#### Task requirements
If a line in the records below contains the word "Collapse", copy it out.

*** Information provided Section Begins ***

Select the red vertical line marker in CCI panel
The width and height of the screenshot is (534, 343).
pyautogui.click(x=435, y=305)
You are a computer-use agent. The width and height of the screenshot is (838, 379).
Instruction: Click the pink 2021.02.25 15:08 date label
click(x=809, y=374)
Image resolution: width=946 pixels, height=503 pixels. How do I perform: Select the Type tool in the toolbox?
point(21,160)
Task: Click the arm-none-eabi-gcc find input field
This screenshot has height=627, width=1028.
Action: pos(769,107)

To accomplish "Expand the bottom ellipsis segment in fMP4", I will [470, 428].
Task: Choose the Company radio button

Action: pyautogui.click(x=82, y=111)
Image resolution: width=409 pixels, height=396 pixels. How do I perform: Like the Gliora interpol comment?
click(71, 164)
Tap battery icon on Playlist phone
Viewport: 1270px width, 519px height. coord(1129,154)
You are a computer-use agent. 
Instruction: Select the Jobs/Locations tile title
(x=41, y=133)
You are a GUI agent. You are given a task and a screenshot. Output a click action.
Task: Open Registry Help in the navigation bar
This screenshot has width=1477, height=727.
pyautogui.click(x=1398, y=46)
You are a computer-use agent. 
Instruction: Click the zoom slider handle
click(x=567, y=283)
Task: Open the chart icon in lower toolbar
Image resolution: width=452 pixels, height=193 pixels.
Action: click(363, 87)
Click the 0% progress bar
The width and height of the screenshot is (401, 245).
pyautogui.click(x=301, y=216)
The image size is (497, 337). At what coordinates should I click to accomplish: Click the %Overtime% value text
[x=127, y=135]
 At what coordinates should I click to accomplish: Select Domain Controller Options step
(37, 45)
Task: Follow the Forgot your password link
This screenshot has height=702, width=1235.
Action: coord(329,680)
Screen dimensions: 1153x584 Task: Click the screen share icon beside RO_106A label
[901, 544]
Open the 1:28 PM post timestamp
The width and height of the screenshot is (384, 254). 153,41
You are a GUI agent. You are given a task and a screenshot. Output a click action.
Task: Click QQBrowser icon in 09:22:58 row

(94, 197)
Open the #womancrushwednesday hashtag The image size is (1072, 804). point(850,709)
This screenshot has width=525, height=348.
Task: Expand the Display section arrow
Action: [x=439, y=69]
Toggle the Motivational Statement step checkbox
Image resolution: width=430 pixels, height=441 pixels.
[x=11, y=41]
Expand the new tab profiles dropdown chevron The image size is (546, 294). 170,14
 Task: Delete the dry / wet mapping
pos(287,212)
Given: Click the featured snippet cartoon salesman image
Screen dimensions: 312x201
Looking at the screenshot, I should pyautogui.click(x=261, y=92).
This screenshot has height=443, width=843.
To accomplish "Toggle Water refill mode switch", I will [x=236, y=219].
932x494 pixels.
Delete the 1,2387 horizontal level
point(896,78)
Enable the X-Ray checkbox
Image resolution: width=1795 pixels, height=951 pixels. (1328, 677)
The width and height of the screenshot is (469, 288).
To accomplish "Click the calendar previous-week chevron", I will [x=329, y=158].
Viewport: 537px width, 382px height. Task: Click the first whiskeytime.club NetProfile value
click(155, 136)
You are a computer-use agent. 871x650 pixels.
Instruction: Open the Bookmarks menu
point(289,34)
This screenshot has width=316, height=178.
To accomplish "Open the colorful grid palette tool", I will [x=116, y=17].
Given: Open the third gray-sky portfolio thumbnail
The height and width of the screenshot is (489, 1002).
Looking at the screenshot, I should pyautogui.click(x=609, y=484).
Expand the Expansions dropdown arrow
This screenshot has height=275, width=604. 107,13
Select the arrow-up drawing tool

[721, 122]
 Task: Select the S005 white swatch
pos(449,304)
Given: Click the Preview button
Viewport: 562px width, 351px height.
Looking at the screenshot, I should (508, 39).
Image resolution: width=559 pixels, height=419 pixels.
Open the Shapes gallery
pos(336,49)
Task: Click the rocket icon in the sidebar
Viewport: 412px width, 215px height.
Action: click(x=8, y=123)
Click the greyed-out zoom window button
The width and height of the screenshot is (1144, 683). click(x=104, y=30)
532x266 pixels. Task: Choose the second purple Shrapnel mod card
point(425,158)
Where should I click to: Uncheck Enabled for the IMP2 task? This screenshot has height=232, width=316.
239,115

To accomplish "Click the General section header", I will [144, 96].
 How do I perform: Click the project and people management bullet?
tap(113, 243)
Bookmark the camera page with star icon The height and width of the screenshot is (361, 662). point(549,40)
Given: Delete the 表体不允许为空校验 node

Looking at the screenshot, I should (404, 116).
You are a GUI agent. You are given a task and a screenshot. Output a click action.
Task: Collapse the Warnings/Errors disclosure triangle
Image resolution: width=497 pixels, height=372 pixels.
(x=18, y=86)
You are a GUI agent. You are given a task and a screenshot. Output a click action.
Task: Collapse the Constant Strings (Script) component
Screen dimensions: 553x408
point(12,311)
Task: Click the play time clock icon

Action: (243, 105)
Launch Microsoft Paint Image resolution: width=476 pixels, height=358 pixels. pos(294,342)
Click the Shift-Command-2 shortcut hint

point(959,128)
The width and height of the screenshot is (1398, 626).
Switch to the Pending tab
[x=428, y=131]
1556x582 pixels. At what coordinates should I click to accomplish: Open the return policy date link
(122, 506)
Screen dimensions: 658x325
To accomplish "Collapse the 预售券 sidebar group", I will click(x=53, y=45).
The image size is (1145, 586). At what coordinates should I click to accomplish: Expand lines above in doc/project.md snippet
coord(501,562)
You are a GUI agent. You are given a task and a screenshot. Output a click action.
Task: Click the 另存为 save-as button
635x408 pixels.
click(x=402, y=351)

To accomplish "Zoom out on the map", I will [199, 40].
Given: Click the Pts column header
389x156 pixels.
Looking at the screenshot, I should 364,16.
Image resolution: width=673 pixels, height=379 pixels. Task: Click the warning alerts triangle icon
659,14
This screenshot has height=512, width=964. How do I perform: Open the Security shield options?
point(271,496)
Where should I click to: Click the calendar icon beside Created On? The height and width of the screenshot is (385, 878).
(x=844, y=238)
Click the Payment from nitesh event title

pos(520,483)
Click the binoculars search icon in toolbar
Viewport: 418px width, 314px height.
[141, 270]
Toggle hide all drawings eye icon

*** Information provided Section Ends ***

#### Output for this exercise
Task: Collapse the Warnings/Errors disclosure triangle
Task: Collapse the Constant Strings (Script) component
To accomplish "Collapse the 预售券 sidebar group", I will click(x=53, y=45).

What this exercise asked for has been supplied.